_Required action:_ Once you reach the line containing "Screen dimensions: 484x303", return it and every line after it exactly, through the end of the records below, with no pictures.

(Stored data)
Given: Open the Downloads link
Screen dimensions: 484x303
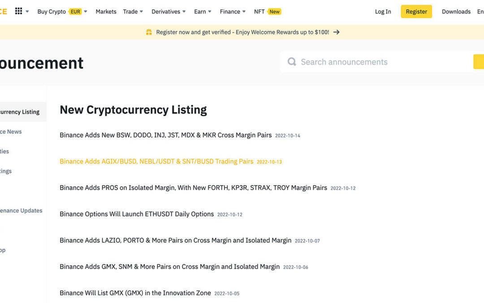Looking at the screenshot, I should click(456, 12).
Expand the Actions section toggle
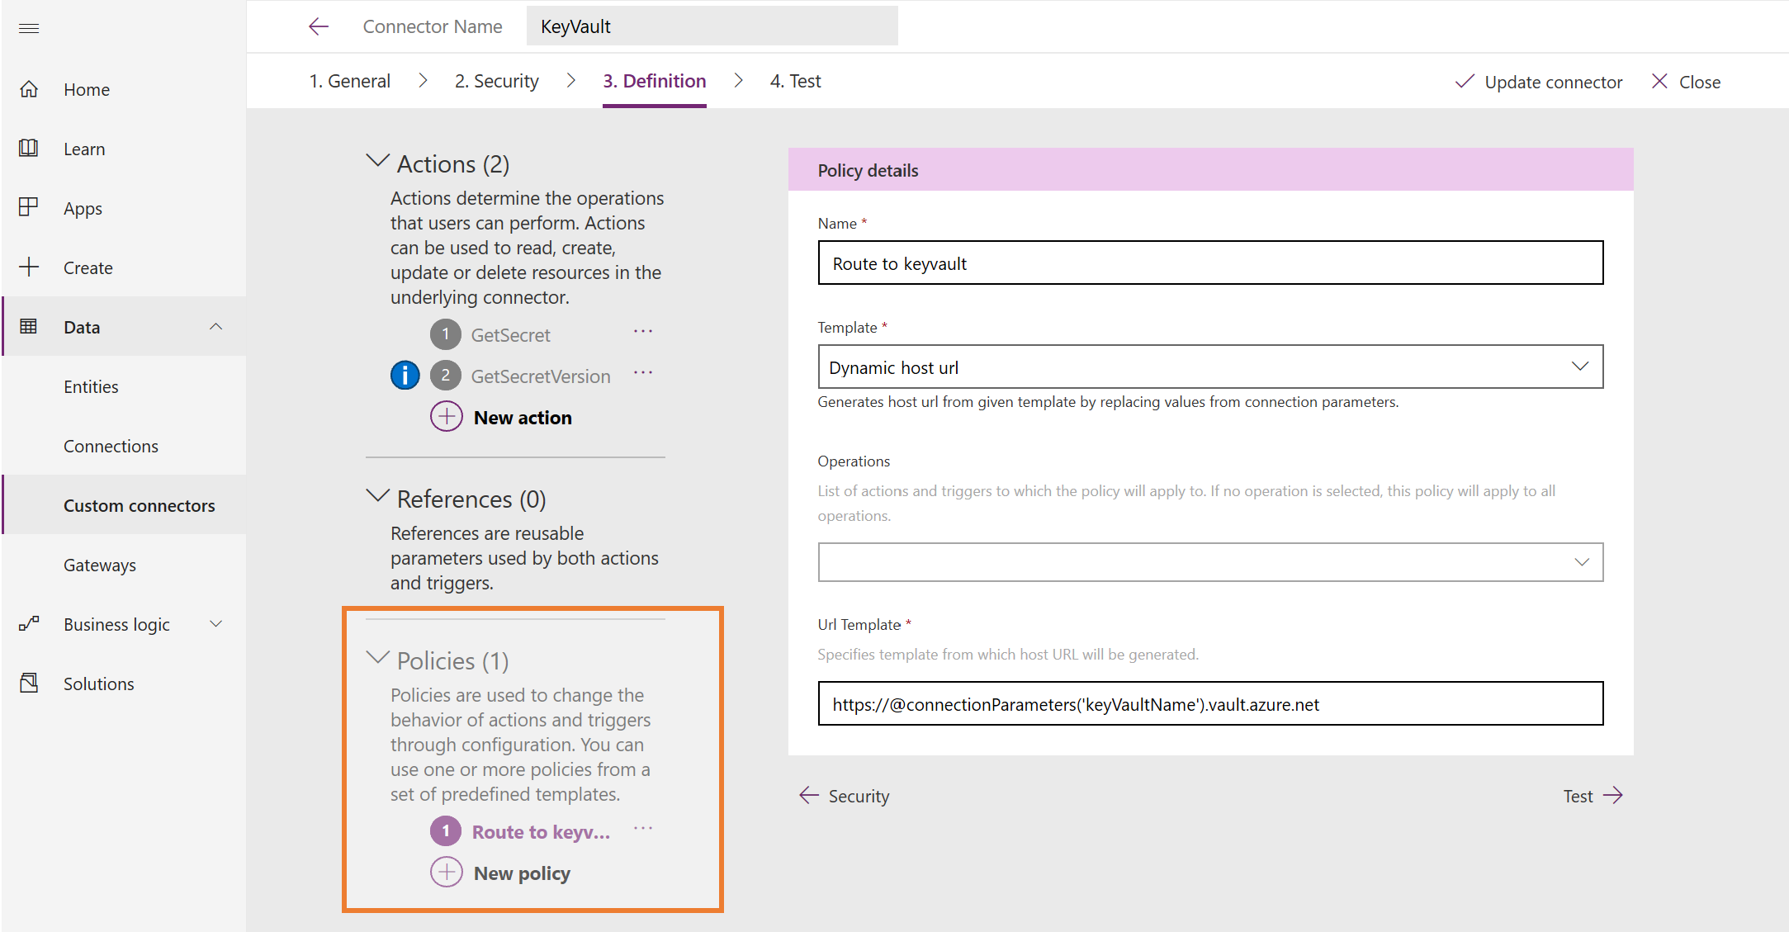The width and height of the screenshot is (1789, 932). point(376,164)

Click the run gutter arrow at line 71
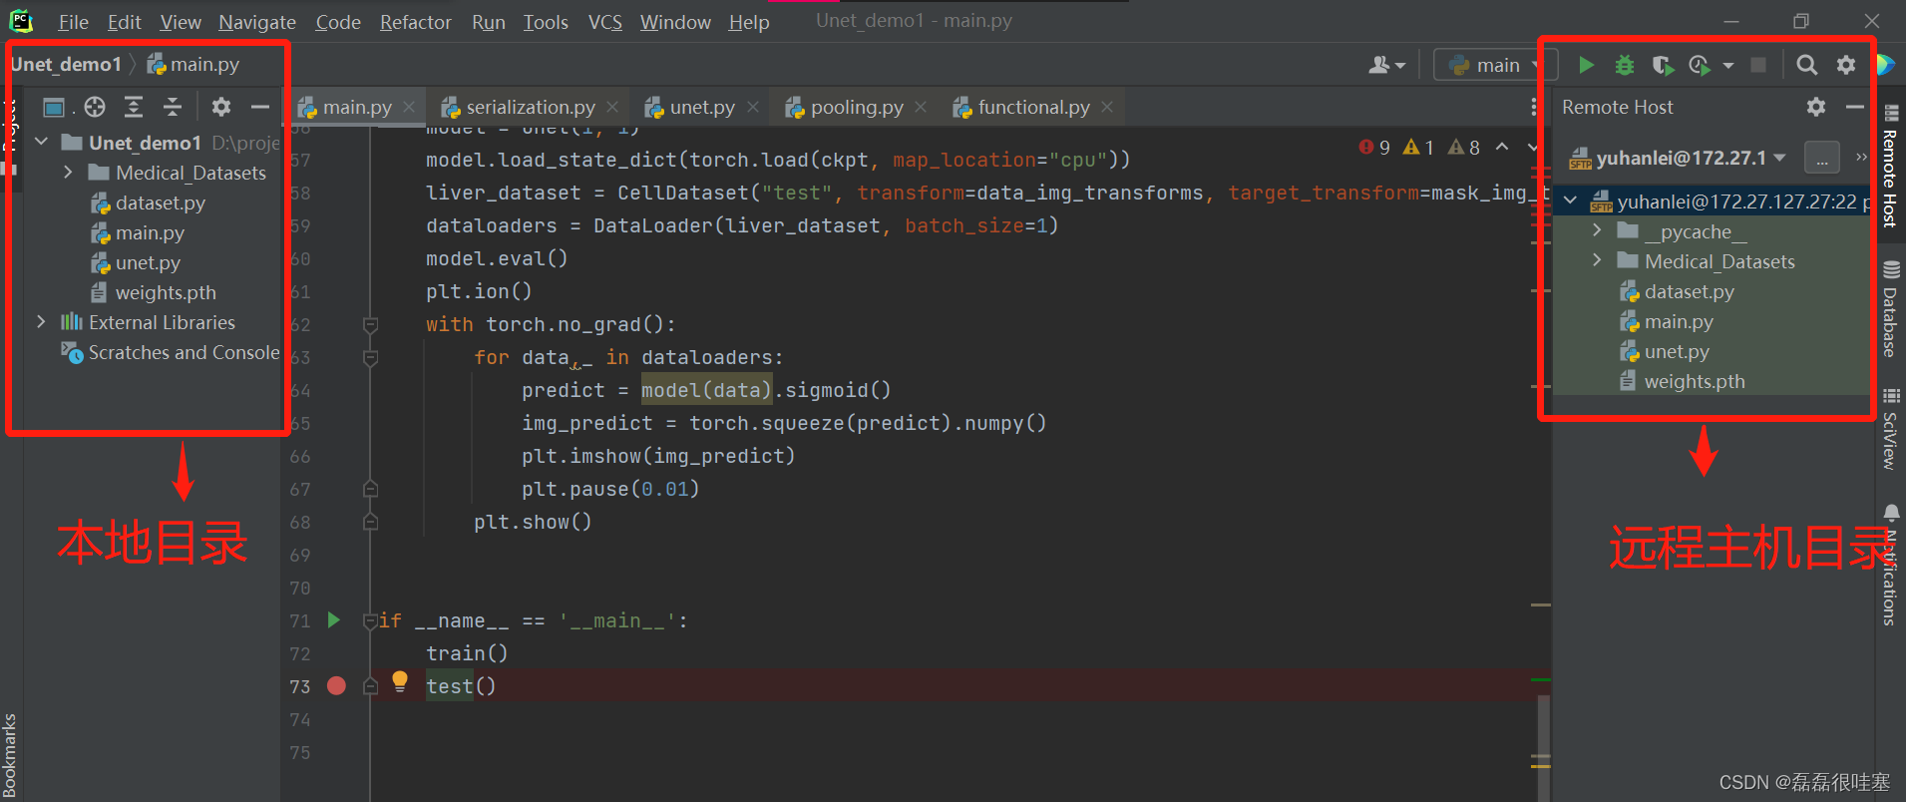pos(334,620)
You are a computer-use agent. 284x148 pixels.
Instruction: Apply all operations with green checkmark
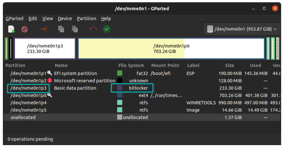click(x=107, y=29)
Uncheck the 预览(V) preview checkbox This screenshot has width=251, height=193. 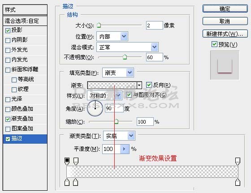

_Completed task:_
Screen dimensions: 484x303
Looking at the screenshot, I should click(456, 12).
Expand the Actions section toggle
The width and height of the screenshot is (1789, 932). point(376,164)

Click the run gutter arrow at line 71
pos(334,620)
You are a computer-use agent. 284x148 pixels.
Instruction: Apply all operations with green checkmark
click(x=107, y=29)
Uncheck the 预览(V) preview checkbox This screenshot has width=251, height=193. 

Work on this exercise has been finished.